The McKinsey report from 2011 which forecast a shortage of 140,000 - 190,000 data scientists in 2018 in the US alone still holds, while Computing Research shows that in the UK there is still a chasm between the big data technologies companies are using or planning to use, and the skills they actually have on board to harness them.
While 26 per cent of companies are using or planning to use cloud-based big data services, only 13 per cent feel they have the skills. Similarly, 25 per cent of companies want to - or are - using NoSQL databases, but only 15 per cent feel they have the necessary expertise the get the best out of them.
In-memory databases and next-generation data warehouses or analytics databases are also at risk of being under-exploited, with only 11 per cent of companies believing they have the talent for the former, and 13 per cent for the latter.
Non-Hadoop big data platforms, meanwhile, are being used, or are under consideration, by 12 per cent of companies, yet only six per cent feel they have the skills to use them.
Despite these findings, vendors seem to disagree with the notion that there is a skills gap at all. Rackspace, for example, recently told Computing that it believed the tools are easier to use than companies might think.
"The demand for 10,000 data scientists [a figure reflecting the current 2014 shortage] may be a little aspirational for some companies who have goals to do this great, big big-data strategy," said Rackspace's head of technical product strategy, Toby Owen.
"But I'd agree that the basic skillsets are there, the tooling is getting better to use, and the toolsets being made are clearer, such as BI tools."

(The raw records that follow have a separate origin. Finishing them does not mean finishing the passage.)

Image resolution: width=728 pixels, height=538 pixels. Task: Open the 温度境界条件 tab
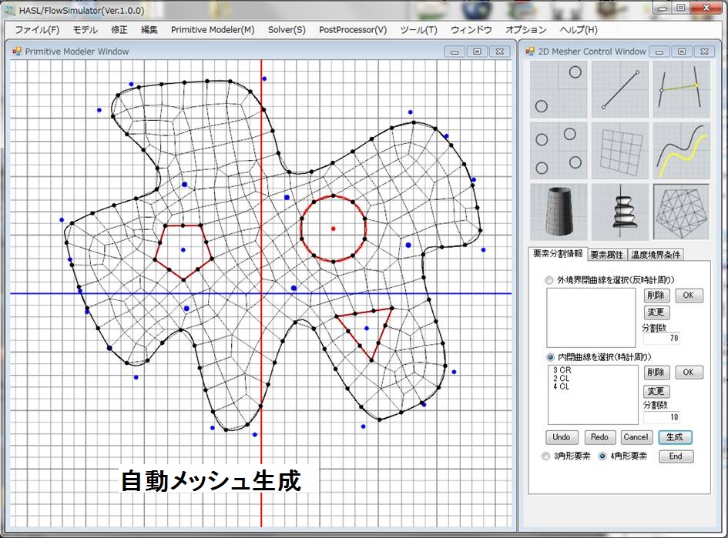pyautogui.click(x=656, y=255)
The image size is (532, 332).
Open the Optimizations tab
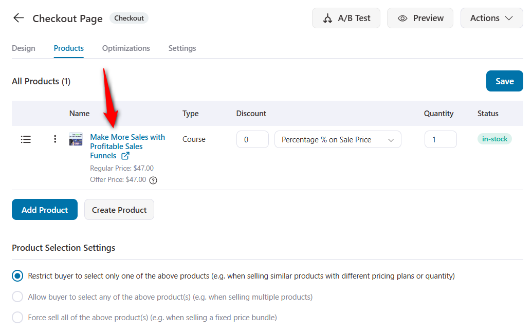pyautogui.click(x=126, y=48)
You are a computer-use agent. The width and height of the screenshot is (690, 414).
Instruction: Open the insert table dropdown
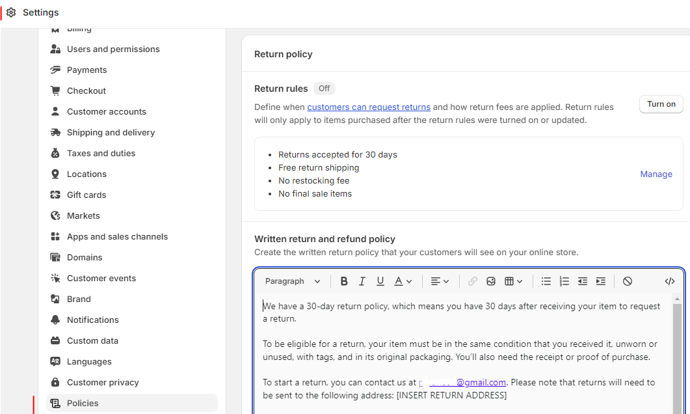pos(514,281)
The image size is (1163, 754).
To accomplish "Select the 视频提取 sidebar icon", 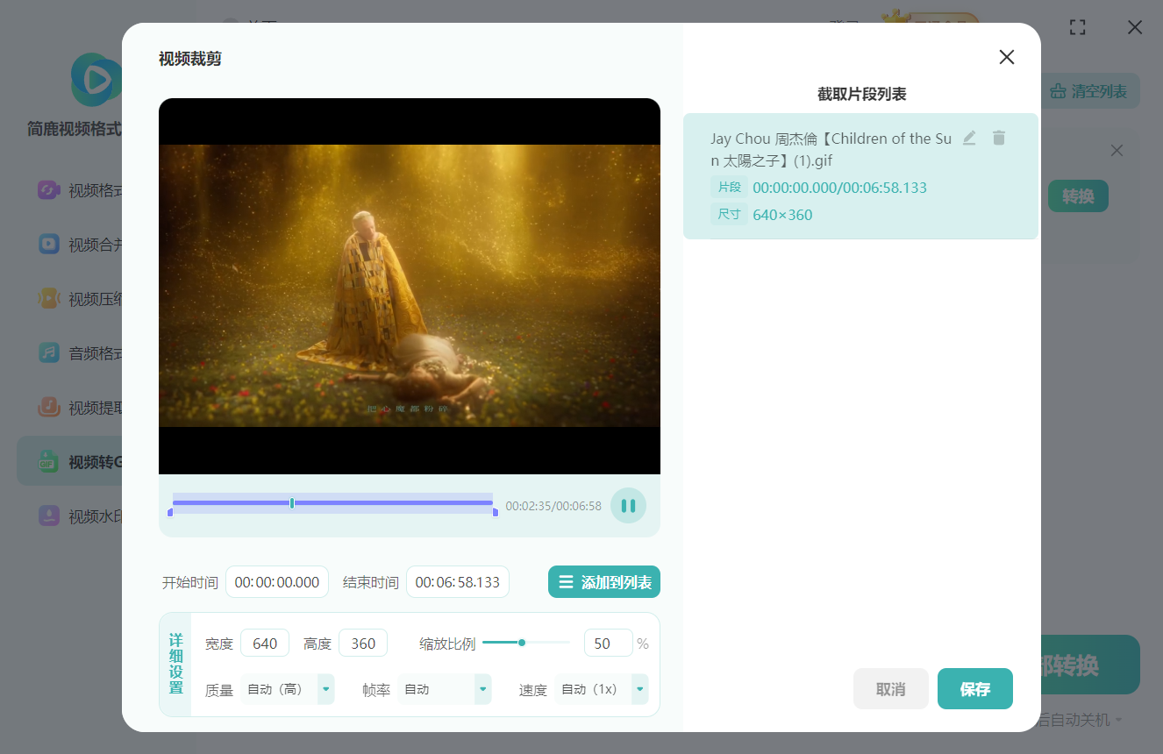I will [x=49, y=407].
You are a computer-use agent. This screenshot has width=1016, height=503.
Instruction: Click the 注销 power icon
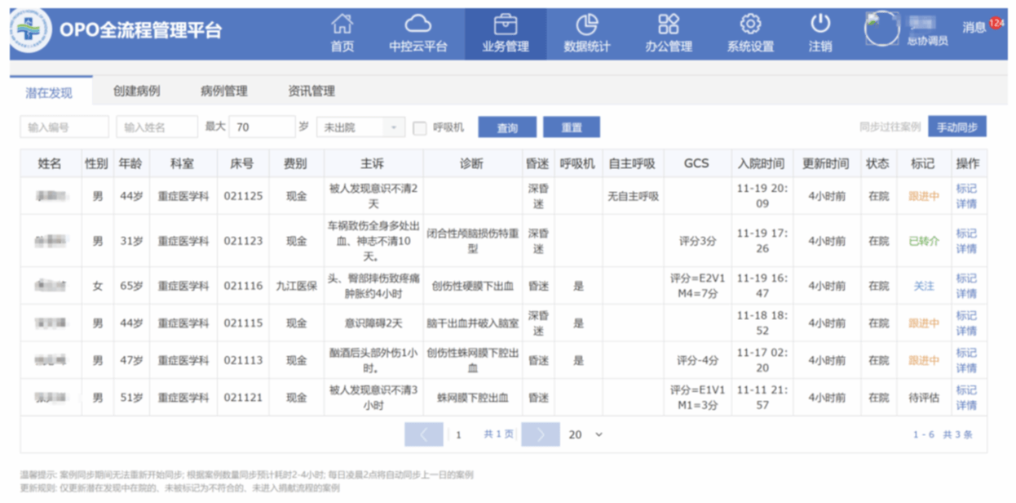click(x=820, y=24)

Owen said that big data platforms were becoming easier for non-specialist end users to operate, giving MongoDB as an example. Since 2007, it's certainly leapt in use and popularity, and now rivals some of the big guns.
"But how many people have become experts in it in that time?" he asked.
Chris Harris, technical director at Hadoop developer Hortonworks, even cheekily suggested that the ability for companies to take something like Microsoft Excel and "stick it on top of Hadoop" is another way to sidestep the skills gap.
"The majority of people out there know how to use Excel, right?" he asked.
But who better than the venerable initiator of the Tesco Clubcard to disagree? Dunnhumby was formed in 1989 and was doing big data and data science before the terms existed.
And that company's CTO, Yael Cosset, told Computing back in October 2014 that the data science skills gap is so serious, that dunnhumby is training two different types of data scientist to take it on and beat it.
"I'd say there are two key areas our science teams focus on. One is around the pure, academic - which I think is perhaps the wrong term - but how to structure models and algorithms," said Cosset.
"The scientists are looking at leveraging new science techniques to find answers we haven't answered in the past."
But also, said Cosset, "once you create the best algorithm" there needs to be a place to "execute and apply that science".
While data science skills weren't mentioned explicitly - the focus being more on cyber security - Computing was pleased to discover that the House of Lords Digital Skills Committee is at least now aware of more specific skills deficits across the UK.
"Clearly we have a gap at a very high level - the top geek level, if you like," committee chair Baroness Morgan told Computing earlier this week, giving the impression the Lords' digital skills report will recommend a greater focus on vocational courses.
"The system at the moment isn't set up to deliver the nimbleness, or range of courses," she said.
At the end of the day, perhaps companies shouldn't be afraid to jump into the science and analytics space, as opposed to holding back and worrying about skills. While matters can certainly never be as simple as "sticking Excel on top" of anything, getting your hands dirty can reap benefits.